Human-monkey chimaeras grown for up to 20 days

They are essential, but they do pose ethical issues, say researchers

Researchers in China and the United States have injected human stem cells into primate embryos and grown chimeric embryos for up to 20 days. Despite ethical concerns, the scientists says that the procedure has potential for providing insights into developmental biology and evolution, into disease and transplants, and into drug development.

“As we are unable to conduct certain types of experiments in humans, it is essential that we have better models to more accurately study and understand human biology and disease,” says senior author Juan Carlos Izpisua Belmonte, of the Salk Institute, in California.

In the current study, six days after the monkey embryos had been created, each was injected with 25 human cells. The cells were from an induced pluripotent cell line which has the potential to contribute to both embryonic and extra-embryonic tissues.

After one day, human cells were detected in 132 embryos. After 10 days, 103 of the chimeric embryos were still developing. Survival soon began declining, and by day 19, only three chimeras were still alive. Importantly, though, the percentage of human cells in the embryos remained high throughout the time they continued to grow.

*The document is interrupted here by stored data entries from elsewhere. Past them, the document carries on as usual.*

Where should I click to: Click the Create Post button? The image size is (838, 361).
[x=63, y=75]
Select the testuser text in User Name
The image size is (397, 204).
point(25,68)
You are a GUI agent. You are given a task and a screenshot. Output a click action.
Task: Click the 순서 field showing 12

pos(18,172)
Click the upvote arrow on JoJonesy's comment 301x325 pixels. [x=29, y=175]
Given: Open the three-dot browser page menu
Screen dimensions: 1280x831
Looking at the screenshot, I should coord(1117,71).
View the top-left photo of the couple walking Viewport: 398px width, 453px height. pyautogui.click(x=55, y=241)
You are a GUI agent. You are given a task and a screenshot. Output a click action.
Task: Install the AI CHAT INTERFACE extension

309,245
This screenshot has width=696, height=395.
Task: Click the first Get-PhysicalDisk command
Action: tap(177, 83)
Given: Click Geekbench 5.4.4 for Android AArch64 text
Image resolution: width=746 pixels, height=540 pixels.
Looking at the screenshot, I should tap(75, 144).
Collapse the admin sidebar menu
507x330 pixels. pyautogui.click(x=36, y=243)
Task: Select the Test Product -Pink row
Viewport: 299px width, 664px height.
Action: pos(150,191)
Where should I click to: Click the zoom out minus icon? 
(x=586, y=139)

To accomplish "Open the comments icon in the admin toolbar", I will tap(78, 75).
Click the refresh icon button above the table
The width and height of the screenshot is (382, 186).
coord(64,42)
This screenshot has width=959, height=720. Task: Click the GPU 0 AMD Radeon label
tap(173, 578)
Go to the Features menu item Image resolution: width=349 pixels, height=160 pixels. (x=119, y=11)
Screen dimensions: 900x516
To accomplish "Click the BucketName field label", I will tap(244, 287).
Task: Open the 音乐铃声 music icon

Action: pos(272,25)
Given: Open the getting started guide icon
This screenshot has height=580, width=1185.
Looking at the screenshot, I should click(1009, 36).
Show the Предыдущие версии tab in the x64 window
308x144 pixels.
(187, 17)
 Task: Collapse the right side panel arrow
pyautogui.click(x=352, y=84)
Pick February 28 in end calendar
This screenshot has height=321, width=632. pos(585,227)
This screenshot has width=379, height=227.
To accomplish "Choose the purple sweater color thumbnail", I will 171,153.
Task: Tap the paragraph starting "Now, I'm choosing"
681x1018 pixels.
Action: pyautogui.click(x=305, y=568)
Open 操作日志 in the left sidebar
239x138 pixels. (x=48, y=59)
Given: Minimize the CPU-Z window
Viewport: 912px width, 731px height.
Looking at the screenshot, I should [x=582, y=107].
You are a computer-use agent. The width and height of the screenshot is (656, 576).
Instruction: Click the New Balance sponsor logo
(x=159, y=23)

Clearly there are ethical issues involved in creating hybrid embryos. What if the hybrid embryos grew into hybrid human-monkeys? As The Economist noted: “Experiments involving human cells can break deep-seated taboos about human dignity, human exceptionalism and—among the religious—stir up worries about interfering with God’s creation.”

“The complicated thing is that we need better models of human disease, but the better those models are, the closer they bring us to the ethical issues we were trying to avoid by not doing experiments in humans,” Nita Farahany, of Duke University School of Law, told STAT. “Remarkable steps forward require urgent public engagement.”

The International Society for Stem Cell Research will soon publish revised guidelines for stem-cell research, including nonhuman-primate and human chimaeras.

Human-monkey chimeras do raise worries, addressed in a report released last week by the National Academies of Sciences, Engineering, and Medicine: “In the specific case of neural transplantation and chimera research, the slippery slope concern is that if small increments in mental capacities develop in transplants or chimeras, there will be no logical point at which the research should be stopped, or it may not be possible later to institute policies to block research that could result in nonhuman animals with unacceptable human capabilities.”

However, the chimeras in this study do not have a nervous system. They “can’t experience pain and aren’t conscious,” bioethicist Katrien Devolder of the University of Oxford, told Science magazine. “If the human-monkey chimeras were allowed to develop further,” she says, “that would be a very different story.”